- _MATERIAL FOR THIS EXERCISE_
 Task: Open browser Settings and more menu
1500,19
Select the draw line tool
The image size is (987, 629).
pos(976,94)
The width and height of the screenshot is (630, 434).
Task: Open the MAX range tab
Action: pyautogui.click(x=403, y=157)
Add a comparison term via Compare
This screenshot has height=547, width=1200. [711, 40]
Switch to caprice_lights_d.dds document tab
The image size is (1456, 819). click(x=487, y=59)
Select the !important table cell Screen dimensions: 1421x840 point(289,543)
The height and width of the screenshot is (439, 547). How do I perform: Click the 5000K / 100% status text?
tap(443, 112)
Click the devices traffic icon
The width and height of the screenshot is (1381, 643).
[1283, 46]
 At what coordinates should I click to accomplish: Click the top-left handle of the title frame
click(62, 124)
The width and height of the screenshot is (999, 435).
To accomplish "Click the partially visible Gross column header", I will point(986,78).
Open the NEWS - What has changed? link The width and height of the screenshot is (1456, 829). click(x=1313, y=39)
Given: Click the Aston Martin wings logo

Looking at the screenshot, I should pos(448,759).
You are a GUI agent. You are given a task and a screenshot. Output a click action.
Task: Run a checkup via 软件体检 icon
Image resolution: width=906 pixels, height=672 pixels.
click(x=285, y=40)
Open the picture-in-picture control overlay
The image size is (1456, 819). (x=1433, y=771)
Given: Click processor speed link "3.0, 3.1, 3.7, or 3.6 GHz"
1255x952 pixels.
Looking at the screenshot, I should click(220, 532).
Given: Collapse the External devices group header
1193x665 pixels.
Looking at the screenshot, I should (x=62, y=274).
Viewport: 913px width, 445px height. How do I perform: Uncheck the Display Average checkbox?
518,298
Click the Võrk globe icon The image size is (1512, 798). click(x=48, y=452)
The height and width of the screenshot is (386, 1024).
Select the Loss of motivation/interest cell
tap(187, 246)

- _TO BE DONE_
Rewrite every line of the data above as a Markdown table with the columns Row and Data line, numbering the rows in order and leaving out blank lines.

- _WRITTEN ANSWER_
| Row | Data line |
|---|---|
| 1 |  Task: Open browser Settings and more menu |
| 2 | 1500,19 |
| 3 | Select the draw line tool |
| 4 | The image size is (987, 629). |
| 5 | pos(976,94) |
| 6 | The width and height of the screenshot is (630, 434). |
| 7 | Task: Open the MAX range tab |
| 8 | Action: pyautogui.click(x=403, y=157) |
| 9 | Add a comparison term via Compare |
| 10 | This screenshot has height=547, width=1200. [711, 40] |
| 11 | Switch to caprice_lights_d.dds document tab |
| 12 | The image size is (1456, 819). click(x=487, y=59) |
| 13 | Select the !important table cell Screen dimensions: 1421x840 point(289,543) |
| 14 | The height and width of the screenshot is (439, 547). How do I perform: Click the 5000K / 100% status text? |
| 15 | tap(443, 112) |
| 16 | Click the devices traffic icon |
| 17 | The width and height of the screenshot is (1381, 643). |
| 18 | [1283, 46] |
| 19 |  At what coordinates should I click to accomplish: Click the top-left handle of the title frame |
| 20 | click(62, 124) |
| 21 | The width and height of the screenshot is (999, 435). |
| 22 | To accomplish "Click the partially visible Gross column header", I will point(986,78). |
| 23 | Open the NEWS - What has changed? link The width and height of the screenshot is (1456, 829). click(x=1313, y=39) |
| 24 | Given: Click the Aston Martin wings logo |
| 25 | Looking at the screenshot, I should pos(448,759). |
| 26 | You are a GUI agent. You are given a task and a screenshot. Output a click action. |
| 27 | Task: Run a checkup via 软件体检 icon |
| 28 | Image resolution: width=906 pixels, height=672 pixels. |
| 29 | click(x=285, y=40) |
| 30 | Open the picture-in-picture control overlay |
| 31 | The image size is (1456, 819). (x=1433, y=771) |
| 32 | Given: Click processor speed link "3.0, 3.1, 3.7, or 3.6 GHz" |
| 33 | 1255x952 pixels. |
| 34 | Looking at the screenshot, I should click(220, 532). |
| 35 | Given: Collapse the External devices group header |
| 36 | 1193x665 pixels. |
| 37 | Looking at the screenshot, I should (x=62, y=274). |
| 38 | Viewport: 913px width, 445px height. How do I perform: Uncheck the Display Average checkbox? |
| 39 | 518,298 |
| 40 | Click the Võrk globe icon The image size is (1512, 798). click(x=48, y=452) |
| 41 | The height and width of the screenshot is (386, 1024). |
| 42 | Select the Loss of motivation/interest cell |
| 43 | tap(187, 246) |